Activity
Every line of the data that contains the string "click" must be copied.

Start of The records

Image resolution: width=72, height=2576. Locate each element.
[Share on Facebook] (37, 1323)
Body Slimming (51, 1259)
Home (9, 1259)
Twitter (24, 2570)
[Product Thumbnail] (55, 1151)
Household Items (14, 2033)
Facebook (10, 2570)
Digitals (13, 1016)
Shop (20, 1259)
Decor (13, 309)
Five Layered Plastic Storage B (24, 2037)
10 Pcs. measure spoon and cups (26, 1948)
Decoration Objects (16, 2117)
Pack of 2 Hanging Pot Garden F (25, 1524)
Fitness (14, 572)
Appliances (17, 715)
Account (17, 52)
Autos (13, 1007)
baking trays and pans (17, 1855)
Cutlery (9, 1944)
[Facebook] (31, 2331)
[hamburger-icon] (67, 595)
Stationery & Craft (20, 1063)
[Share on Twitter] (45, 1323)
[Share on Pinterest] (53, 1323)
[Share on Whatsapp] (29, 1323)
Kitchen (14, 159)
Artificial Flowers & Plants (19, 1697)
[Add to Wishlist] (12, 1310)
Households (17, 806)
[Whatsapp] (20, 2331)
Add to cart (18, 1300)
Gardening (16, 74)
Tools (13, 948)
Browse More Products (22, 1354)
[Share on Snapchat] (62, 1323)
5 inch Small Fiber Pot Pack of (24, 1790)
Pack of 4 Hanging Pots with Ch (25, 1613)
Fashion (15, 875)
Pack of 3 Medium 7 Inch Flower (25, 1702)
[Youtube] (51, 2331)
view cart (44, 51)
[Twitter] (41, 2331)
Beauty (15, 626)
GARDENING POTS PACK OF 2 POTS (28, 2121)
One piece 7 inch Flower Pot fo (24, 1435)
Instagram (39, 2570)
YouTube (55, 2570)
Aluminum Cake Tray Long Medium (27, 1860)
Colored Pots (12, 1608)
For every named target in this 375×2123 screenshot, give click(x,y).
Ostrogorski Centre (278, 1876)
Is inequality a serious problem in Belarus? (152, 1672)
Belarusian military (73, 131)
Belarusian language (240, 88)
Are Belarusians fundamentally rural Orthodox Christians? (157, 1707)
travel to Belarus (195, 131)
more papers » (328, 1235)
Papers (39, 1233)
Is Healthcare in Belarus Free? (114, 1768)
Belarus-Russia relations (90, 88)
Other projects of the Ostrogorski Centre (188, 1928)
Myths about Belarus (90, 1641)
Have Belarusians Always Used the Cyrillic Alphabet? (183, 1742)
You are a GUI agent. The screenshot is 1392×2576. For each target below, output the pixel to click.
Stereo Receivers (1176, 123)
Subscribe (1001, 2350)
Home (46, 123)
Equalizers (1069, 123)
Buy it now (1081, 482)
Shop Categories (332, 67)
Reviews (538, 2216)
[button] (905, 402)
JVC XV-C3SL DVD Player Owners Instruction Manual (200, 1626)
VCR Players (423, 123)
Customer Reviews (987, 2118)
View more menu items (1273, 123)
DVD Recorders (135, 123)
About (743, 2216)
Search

End of The records

Reply
For every named target in this 375×2123 screenshot, give click(x,y).
You are a GUI agent. The screenshot is 1392×2576. For each target below, output the pixel to click.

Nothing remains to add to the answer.